_WORK REQUEST_:
In the rows from the line with "is (1044, 957)." up to and including the line with "legend-item-financials: Financials is", switch "screenshot" to "image" and give those lines back with nothing else changed.

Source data
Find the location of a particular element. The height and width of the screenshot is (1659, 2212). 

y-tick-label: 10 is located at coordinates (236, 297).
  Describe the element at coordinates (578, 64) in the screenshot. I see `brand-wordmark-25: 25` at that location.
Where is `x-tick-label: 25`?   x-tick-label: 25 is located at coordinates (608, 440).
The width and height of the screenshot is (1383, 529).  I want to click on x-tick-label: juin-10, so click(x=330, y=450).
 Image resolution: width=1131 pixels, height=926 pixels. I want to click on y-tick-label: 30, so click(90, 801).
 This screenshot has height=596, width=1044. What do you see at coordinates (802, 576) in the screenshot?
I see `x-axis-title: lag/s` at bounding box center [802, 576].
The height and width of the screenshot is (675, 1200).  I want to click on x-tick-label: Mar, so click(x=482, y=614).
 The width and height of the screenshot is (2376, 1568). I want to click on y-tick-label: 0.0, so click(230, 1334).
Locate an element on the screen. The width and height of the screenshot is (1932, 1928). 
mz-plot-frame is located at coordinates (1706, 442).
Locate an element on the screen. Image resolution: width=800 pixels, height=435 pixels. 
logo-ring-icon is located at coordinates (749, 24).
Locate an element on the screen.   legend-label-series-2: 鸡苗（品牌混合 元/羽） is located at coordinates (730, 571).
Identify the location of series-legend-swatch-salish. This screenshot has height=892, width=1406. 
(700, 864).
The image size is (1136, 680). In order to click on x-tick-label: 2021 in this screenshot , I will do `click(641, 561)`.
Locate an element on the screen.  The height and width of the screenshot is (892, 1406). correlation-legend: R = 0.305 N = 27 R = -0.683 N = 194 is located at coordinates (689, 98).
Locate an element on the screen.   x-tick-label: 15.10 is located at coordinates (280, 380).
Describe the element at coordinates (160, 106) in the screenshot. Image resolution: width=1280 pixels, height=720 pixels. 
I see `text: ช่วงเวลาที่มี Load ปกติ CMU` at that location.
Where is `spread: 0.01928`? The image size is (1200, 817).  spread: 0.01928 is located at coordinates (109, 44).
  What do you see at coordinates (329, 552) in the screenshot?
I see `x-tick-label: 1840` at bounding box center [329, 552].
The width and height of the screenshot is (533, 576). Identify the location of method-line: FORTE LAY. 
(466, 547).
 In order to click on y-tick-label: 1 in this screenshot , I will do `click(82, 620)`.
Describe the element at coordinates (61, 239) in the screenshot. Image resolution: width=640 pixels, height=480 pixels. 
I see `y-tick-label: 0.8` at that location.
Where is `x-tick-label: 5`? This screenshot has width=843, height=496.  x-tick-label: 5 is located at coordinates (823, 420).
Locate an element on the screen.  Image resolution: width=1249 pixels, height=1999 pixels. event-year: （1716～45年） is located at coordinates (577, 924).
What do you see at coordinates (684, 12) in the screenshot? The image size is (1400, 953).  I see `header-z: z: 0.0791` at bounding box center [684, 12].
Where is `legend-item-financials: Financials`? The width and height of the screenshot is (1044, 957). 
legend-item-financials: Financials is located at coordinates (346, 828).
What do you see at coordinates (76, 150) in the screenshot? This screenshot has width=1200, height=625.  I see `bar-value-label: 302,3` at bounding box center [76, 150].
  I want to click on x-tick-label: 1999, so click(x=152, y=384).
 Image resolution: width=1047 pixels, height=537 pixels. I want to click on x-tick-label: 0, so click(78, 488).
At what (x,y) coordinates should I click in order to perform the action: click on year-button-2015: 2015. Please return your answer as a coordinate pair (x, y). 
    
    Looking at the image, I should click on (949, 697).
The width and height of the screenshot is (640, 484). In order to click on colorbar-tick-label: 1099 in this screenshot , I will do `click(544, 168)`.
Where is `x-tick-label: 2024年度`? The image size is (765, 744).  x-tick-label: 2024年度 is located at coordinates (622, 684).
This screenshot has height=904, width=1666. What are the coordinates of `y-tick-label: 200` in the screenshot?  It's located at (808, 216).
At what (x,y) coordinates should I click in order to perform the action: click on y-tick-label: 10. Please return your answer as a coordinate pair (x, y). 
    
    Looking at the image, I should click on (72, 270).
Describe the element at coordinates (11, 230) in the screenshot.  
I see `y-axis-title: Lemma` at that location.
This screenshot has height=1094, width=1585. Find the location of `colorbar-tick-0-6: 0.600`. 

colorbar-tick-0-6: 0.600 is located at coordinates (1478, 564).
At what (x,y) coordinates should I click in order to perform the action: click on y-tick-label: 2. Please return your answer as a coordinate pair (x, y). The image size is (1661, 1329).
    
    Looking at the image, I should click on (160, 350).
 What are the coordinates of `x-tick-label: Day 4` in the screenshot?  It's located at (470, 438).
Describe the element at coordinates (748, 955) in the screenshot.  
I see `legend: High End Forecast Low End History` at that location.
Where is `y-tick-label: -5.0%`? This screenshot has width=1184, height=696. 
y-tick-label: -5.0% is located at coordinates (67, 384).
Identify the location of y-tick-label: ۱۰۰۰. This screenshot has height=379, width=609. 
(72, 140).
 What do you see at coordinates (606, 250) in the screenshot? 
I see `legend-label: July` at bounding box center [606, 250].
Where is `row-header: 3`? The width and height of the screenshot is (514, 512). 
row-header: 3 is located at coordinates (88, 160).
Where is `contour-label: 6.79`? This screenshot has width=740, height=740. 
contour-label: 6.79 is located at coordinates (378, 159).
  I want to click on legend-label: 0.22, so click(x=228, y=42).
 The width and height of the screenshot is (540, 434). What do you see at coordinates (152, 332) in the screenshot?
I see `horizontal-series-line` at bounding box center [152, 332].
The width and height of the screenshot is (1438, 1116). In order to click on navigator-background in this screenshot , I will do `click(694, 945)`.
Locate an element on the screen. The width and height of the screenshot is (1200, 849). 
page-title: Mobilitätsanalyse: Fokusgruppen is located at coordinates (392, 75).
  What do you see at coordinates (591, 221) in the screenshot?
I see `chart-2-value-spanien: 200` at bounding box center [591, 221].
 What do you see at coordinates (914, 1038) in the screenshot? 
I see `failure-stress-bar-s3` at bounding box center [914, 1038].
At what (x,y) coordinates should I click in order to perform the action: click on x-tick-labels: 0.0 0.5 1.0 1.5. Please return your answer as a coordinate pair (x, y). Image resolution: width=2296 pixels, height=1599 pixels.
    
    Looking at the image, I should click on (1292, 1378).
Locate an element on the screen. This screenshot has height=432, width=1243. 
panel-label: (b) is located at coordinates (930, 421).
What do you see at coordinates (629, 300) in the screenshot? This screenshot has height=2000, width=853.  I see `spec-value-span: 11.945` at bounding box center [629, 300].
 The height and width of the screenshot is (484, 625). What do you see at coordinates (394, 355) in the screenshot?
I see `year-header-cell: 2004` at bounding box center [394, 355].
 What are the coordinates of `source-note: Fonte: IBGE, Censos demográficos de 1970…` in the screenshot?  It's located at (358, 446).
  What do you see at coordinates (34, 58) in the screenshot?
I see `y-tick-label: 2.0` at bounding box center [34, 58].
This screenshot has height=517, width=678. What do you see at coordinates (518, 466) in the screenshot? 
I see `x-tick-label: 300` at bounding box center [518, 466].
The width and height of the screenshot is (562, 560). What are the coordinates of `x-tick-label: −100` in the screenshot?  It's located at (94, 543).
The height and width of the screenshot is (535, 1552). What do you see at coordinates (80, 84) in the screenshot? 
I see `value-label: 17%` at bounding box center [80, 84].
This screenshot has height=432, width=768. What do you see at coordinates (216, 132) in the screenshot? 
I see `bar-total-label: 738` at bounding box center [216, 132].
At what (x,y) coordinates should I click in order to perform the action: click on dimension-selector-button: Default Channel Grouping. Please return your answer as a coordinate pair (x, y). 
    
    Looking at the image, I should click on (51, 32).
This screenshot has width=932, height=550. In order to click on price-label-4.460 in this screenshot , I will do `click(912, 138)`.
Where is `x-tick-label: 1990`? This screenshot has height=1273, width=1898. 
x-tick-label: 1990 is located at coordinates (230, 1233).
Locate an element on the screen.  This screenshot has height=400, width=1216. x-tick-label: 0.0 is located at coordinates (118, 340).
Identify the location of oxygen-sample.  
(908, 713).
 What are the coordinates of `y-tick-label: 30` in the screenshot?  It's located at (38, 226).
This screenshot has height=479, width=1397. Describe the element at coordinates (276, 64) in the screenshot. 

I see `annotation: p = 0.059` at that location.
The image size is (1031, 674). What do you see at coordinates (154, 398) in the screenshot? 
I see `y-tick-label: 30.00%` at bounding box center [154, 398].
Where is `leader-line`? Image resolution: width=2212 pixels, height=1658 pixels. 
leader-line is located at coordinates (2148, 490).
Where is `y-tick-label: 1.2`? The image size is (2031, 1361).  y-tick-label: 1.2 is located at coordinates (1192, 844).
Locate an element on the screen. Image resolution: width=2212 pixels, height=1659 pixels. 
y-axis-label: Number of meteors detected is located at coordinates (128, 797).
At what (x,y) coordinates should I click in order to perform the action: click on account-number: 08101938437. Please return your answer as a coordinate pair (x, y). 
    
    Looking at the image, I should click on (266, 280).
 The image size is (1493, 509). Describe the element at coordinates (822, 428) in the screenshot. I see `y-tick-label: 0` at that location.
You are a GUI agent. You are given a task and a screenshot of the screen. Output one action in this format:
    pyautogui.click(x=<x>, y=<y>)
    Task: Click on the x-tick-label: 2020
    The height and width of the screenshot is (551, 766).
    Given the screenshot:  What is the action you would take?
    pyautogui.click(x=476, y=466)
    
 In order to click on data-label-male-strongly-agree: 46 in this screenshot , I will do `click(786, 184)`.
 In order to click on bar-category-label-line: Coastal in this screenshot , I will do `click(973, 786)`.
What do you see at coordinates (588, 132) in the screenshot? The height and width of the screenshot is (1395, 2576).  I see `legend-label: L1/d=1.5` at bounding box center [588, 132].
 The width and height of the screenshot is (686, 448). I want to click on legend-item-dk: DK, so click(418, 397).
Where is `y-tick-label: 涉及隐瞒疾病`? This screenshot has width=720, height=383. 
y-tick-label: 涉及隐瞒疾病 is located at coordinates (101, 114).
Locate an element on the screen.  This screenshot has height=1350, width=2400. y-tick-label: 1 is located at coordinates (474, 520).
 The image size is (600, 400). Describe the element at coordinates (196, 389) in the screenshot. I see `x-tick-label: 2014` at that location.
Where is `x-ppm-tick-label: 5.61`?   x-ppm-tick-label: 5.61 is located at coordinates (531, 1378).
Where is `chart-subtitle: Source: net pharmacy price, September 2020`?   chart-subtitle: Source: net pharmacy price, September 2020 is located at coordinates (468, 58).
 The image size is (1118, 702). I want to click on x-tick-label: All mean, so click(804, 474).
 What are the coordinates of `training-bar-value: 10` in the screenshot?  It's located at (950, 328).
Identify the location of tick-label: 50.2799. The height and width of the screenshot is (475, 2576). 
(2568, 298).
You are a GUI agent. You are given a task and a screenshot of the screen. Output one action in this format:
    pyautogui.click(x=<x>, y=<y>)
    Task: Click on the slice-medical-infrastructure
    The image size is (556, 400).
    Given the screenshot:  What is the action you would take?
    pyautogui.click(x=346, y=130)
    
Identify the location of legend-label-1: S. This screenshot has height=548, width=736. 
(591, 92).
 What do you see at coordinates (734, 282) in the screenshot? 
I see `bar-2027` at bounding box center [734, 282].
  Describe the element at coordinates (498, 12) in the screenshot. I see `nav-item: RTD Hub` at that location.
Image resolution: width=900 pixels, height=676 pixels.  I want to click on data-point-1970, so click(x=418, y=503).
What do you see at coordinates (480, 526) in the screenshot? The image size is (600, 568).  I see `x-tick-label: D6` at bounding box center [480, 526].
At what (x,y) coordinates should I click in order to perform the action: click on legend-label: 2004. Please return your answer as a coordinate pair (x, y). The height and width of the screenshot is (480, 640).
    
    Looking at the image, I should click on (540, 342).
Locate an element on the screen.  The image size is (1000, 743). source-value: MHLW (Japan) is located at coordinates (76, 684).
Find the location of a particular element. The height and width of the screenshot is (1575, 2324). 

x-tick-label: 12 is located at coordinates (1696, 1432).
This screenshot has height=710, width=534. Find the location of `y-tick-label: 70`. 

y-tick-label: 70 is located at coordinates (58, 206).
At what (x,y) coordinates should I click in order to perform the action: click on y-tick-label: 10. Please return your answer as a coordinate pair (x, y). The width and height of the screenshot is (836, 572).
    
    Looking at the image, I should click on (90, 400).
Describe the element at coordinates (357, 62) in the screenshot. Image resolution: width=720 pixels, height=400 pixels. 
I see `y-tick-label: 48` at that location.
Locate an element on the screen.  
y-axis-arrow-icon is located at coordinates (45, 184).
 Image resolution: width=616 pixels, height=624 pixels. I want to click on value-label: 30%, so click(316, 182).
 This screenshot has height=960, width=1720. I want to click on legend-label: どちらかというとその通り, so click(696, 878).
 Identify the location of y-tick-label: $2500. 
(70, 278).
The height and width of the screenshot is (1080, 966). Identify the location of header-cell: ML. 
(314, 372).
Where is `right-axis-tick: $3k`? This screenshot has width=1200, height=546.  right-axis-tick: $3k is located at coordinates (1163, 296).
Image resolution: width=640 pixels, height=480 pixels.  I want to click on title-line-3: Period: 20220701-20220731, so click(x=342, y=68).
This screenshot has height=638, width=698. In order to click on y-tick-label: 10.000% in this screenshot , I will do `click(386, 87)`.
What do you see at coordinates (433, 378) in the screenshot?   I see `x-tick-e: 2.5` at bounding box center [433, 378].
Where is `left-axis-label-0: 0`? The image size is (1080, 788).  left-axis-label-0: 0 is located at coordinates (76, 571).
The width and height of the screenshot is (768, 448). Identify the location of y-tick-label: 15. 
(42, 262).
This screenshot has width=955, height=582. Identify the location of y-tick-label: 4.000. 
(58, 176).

_TASK OUTPUT_:
Where is `legend-item-financials: Financials`? The width and height of the image is (1044, 957). 
legend-item-financials: Financials is located at coordinates (346, 828).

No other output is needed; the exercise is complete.